### Task requirements
Lines to return, exactly: from the line with "Palaute (462, 2410)" to the line with "Tietosuojaselosteet (442, 2441)" in the entries below, both included.

### Given records
____________________
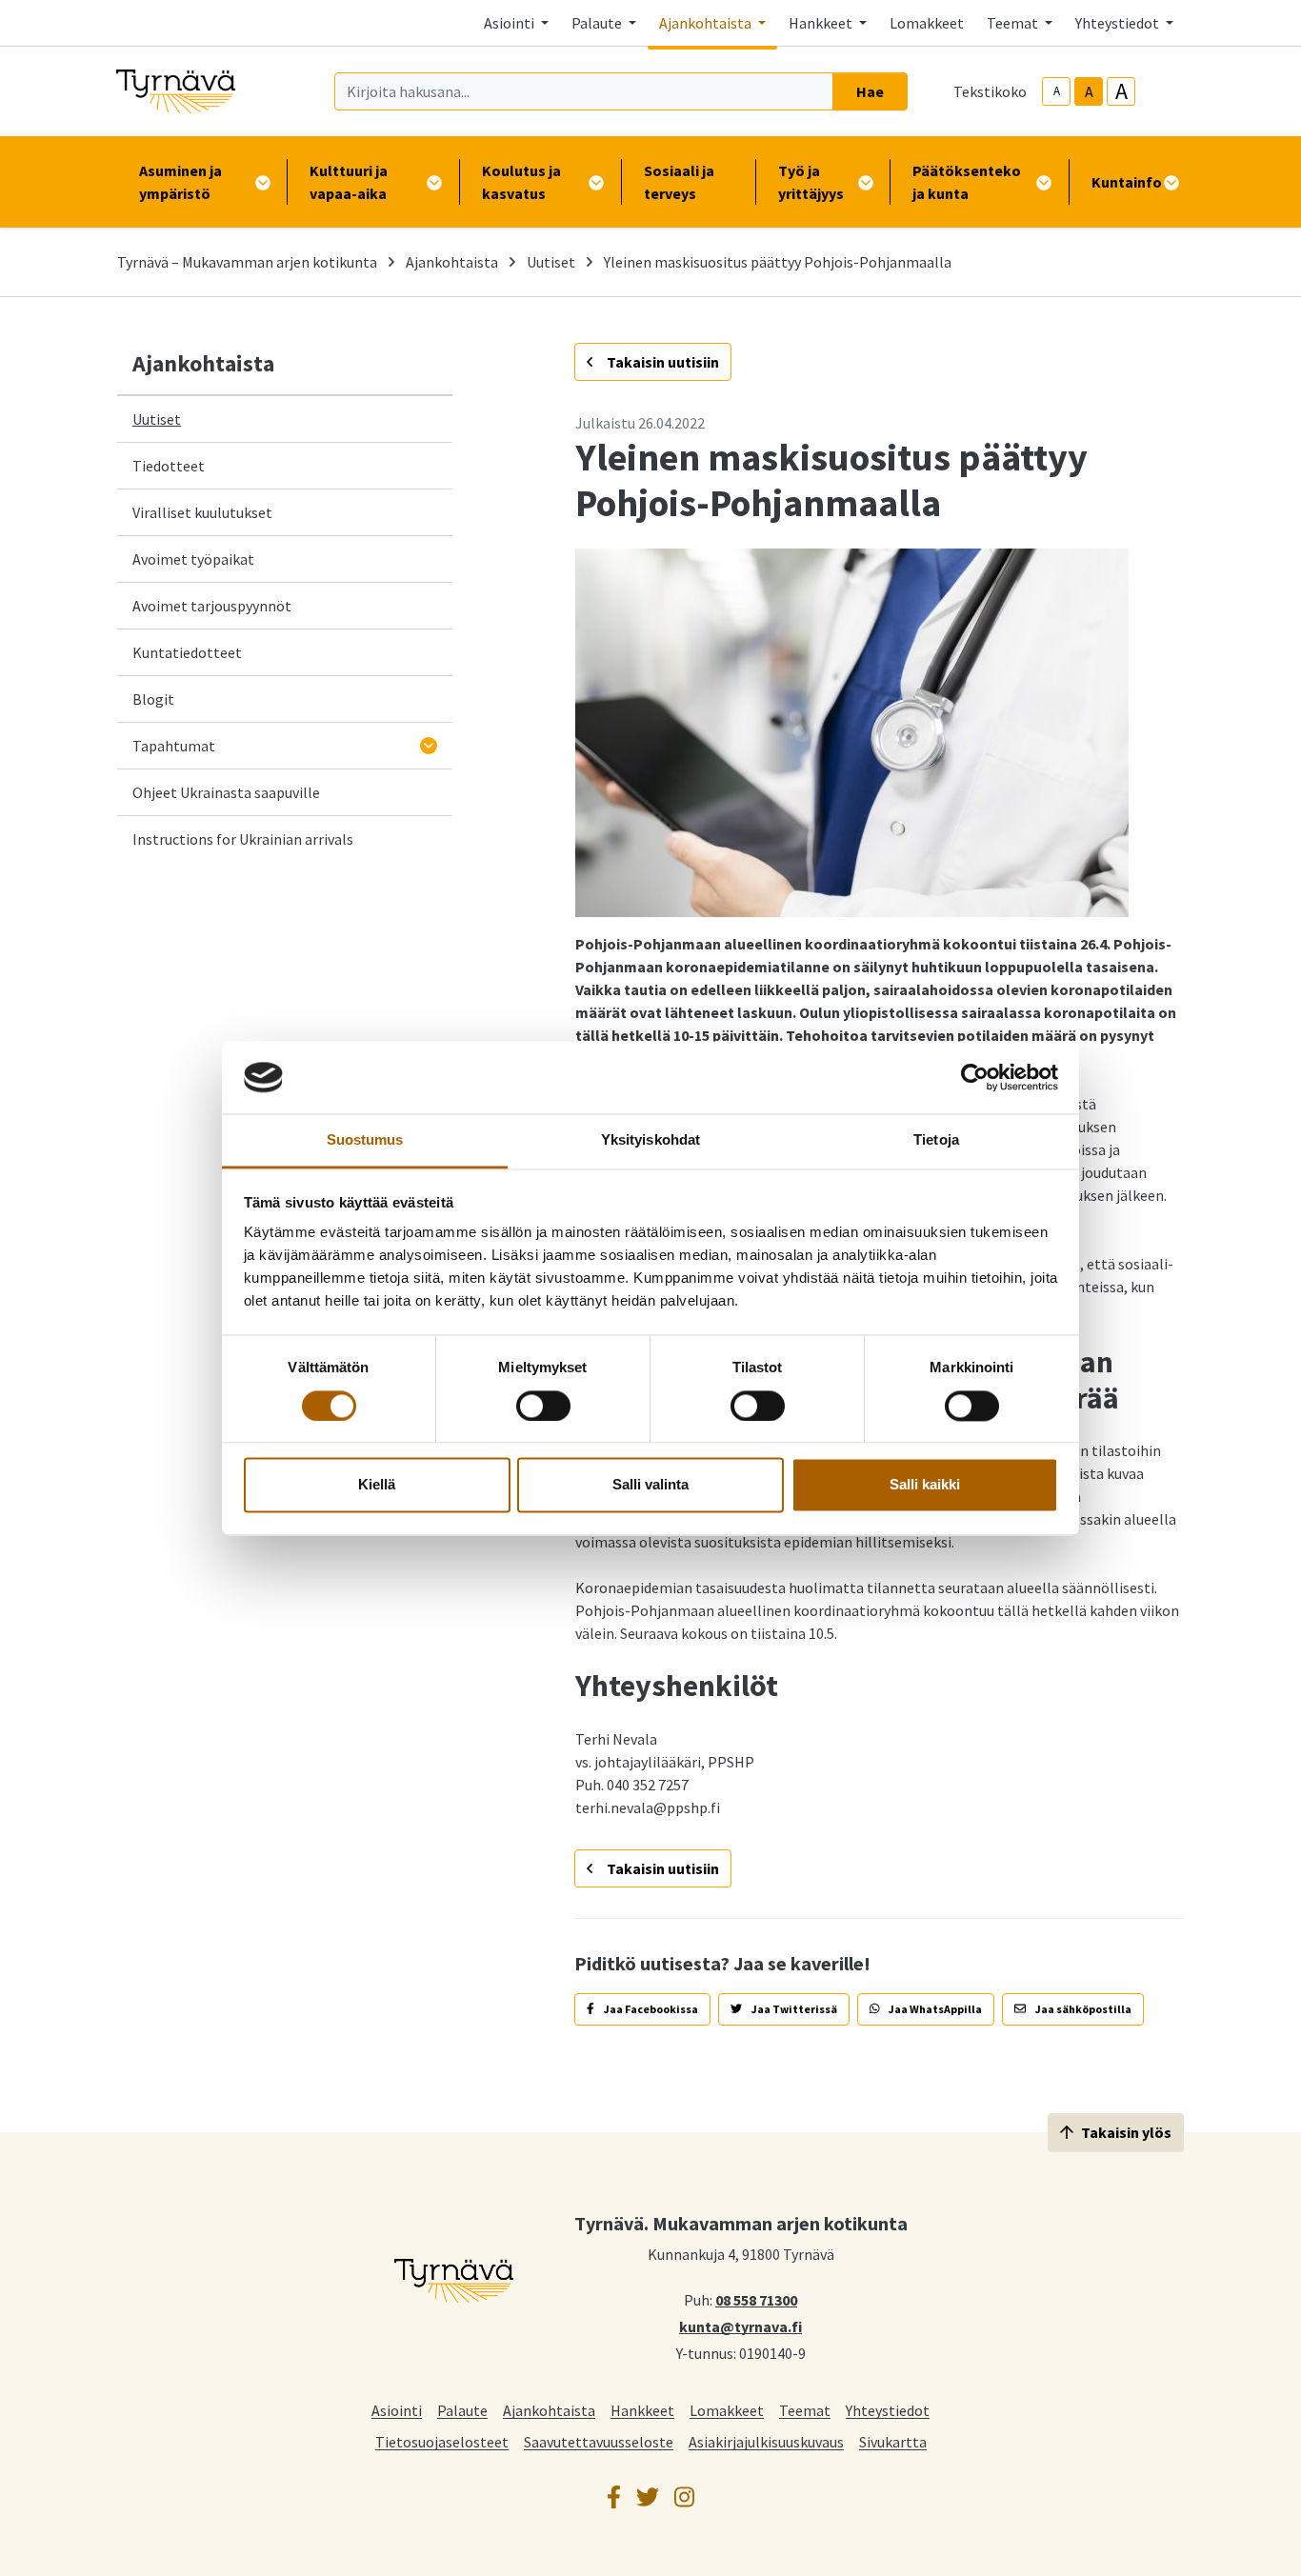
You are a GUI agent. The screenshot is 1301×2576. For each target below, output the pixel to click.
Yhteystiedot (888, 2410)
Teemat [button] (1014, 22)
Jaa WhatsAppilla (934, 2009)
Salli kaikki (925, 1485)
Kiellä (376, 1485)
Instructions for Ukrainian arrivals (242, 839)
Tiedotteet (168, 465)
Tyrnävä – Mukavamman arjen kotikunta (247, 261)
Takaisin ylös (1126, 2132)
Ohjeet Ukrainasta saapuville (226, 792)
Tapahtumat (173, 745)
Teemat (805, 2410)
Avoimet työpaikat (193, 559)
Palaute (462, 2410)
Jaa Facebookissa (650, 2009)
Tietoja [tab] (936, 1140)
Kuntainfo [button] (1126, 181)
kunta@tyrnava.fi (740, 2325)
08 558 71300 (756, 2298)
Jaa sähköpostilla (1082, 2009)
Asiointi (396, 2410)
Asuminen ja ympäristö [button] (180, 182)
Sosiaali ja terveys (679, 182)
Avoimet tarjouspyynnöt (211, 605)
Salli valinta (650, 1485)
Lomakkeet (927, 22)
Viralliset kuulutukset (202, 512)
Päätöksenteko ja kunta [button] (966, 182)
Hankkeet (642, 2410)
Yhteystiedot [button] (1118, 22)
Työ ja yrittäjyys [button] (811, 182)
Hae (870, 91)
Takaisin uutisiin (661, 361)
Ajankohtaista (452, 261)
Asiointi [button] (510, 22)
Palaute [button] (598, 22)
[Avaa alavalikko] (428, 745)
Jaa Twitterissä (793, 2009)
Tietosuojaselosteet (442, 2441)
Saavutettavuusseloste (598, 2441)
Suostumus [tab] (365, 1140)
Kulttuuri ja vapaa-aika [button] (349, 182)
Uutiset (551, 261)
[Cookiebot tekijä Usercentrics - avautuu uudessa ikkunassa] (974, 1077)
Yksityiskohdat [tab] (650, 1140)
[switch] (543, 1405)
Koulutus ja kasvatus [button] (521, 182)
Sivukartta (893, 2441)
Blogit (153, 699)
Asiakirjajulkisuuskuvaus (766, 2441)
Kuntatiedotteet (187, 652)
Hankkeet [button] (822, 22)
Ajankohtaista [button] (706, 22)
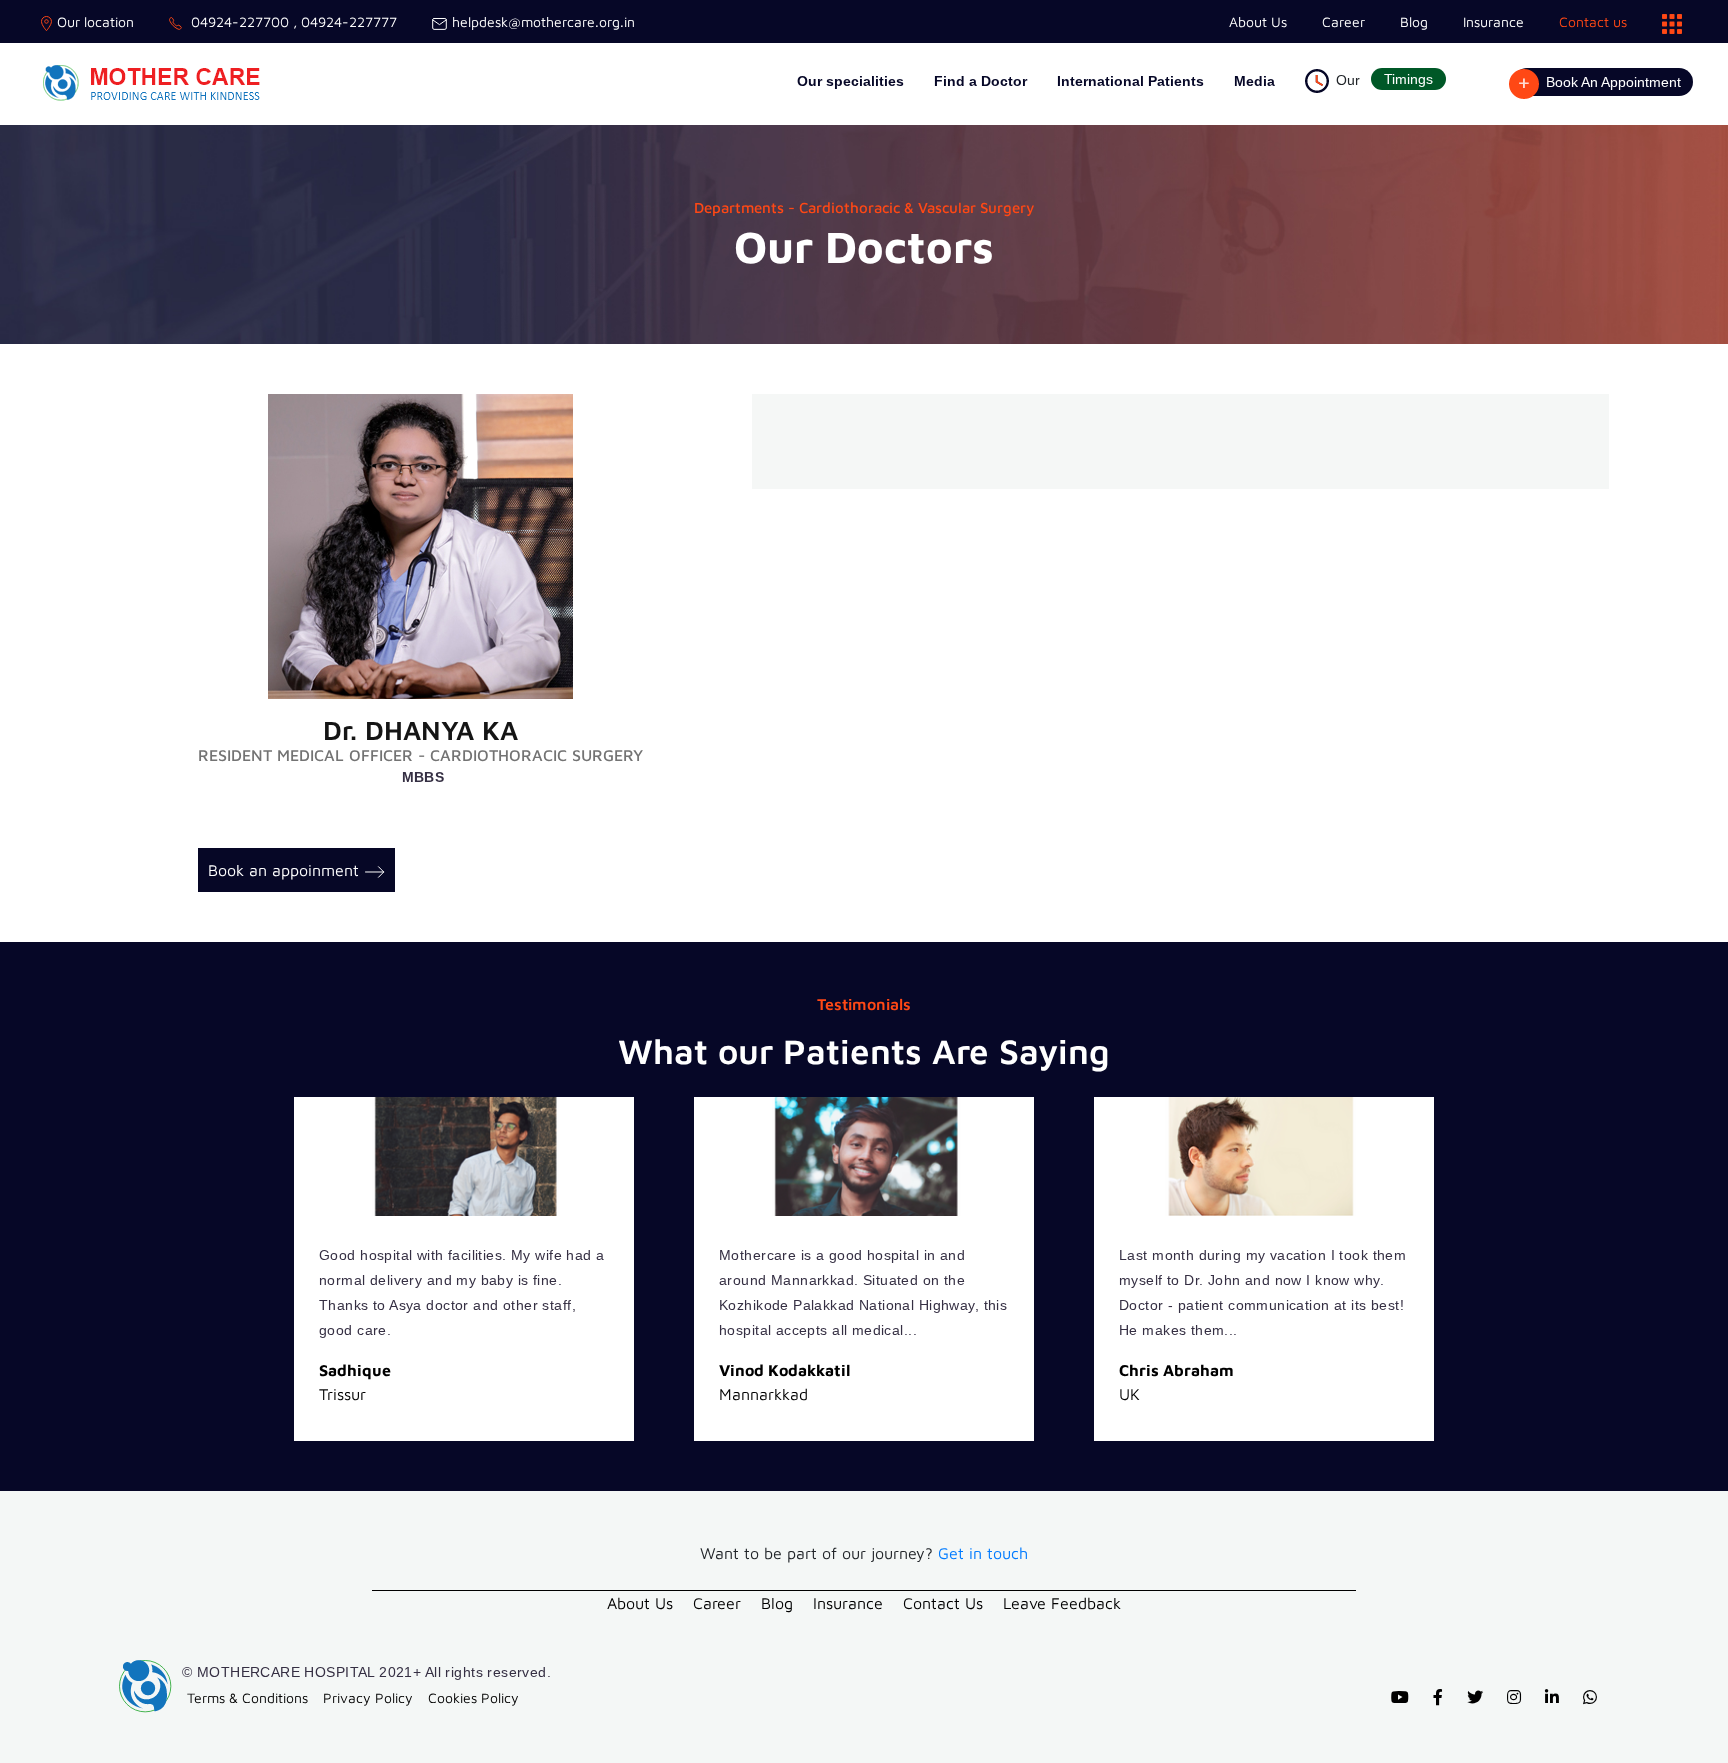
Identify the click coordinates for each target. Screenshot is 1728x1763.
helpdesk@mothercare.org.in (543, 21)
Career (1343, 21)
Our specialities (850, 81)
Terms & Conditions (247, 1697)
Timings (1408, 79)
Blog (1414, 21)
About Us (1258, 21)
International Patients (1130, 81)
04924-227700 (238, 21)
____________________
### Finished exercise
Palaute (462, 2410)
Jaa Facebookissa (650, 2009)
Tietoja [tab] (936, 1140)
Kuntainfo [button] (1126, 181)
kunta@tyrnava.fi (740, 2325)
08 558 71300 (756, 2298)
Jaa sähköpostilla (1082, 2009)
Asiointi (396, 2410)
Asuminen ja ympäristö [button] (180, 182)
Sosiaali ja terveys (679, 182)
Avoimet tarjouspyynnöt (211, 605)
Salli valinta (650, 1485)
Lomakkeet (927, 22)
Viralliset kuulutukset (202, 512)
Päätöksenteko ja kunta [button] (966, 182)
Hankkeet (642, 2410)
Yhteystiedot [button] (1118, 22)
Työ ja yrittäjyys [button] (811, 182)
Hae (870, 91)
Takaisin uutisiin (661, 361)
Ajankohtaista (452, 261)
Asiointi [button] (510, 22)
Palaute [button] (598, 22)
[Avaa alavalikko] (428, 745)
Jaa Twitterissä (793, 2009)
Tietosuojaselosteet (442, 2441)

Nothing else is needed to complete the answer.